18. Merekatkan Serpihan

Mulai dari awal
                                    

Mereka menjelaskan bagaimana sikap Riki yang mudah berbaur, populer, dan cerdas di bidang olahraga. Lelaki itu memiliki banyak teman dari berbagai jenis. Dia merokok, senang minum-minum, dan sekarang-sekarang ini memasang tindik di tengah lidah. Riki tak pernah terlihat mengganggu murid perempuan lain, kecuali pada Juni Astina, yang bisa dirinya manfaatkan. Lelaki itu tidak memiliki wali tetap, berbeda dengan Fiora yang berstatus tanpa wali, Riki Irwana tidak benar-benar memiliki wali, maksudnya dalam berkas identitas tertulis nama ayahnya, namun demikian, acara sekolah, semisal rapat, pengambilan rapot atau kegiatan penting lainnya, tak pernah ada orang tua yang mengunjungi seorang Riki Irwana. Sehingga, teman sekelasnya pun tak ada yang pernah tau mengenai keluarga lelaki berlidah tindik itu.

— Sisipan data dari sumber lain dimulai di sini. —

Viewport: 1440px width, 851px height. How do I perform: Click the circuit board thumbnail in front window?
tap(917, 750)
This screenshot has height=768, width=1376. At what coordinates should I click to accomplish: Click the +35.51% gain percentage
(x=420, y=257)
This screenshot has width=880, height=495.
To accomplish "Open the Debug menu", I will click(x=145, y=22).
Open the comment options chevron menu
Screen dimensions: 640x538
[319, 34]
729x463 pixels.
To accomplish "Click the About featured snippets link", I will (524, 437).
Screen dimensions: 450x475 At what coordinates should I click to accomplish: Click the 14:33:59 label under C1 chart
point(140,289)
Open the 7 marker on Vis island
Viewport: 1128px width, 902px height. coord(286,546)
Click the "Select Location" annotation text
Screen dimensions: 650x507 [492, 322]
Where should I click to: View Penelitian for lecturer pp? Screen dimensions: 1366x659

Benar bahwa ungkapan Juni yang mengungkapkan ketidakjelasan alamat Riki. Tak pernah ada satu pun yang pernah melihat secara langsung rumah utama Riki yang ditempati keluarganya. Riki memang senang bermain, tetapi lelaki itu, seolah tetap memberi batasan pada mereka yang dirinya anggap tidak boleh menjangkau kawasannya. Juni adalah pengecualian, mereka mengatakan bahwa sikap Riki bisa sangat berubah bila berhadapan dengan Juni. Fiora merasa teka-takinya tak terselesaikan dengan baik. Gadis berambut hitam bernetra coklat itu belum menemukan mengenai jati diri sesungguhnya seorang Riki Irwana. Terakhir, Fiora diberi tahu tempat di mana biasanya Riki berada bersama teman tongkrongannya. Kelab malam kota.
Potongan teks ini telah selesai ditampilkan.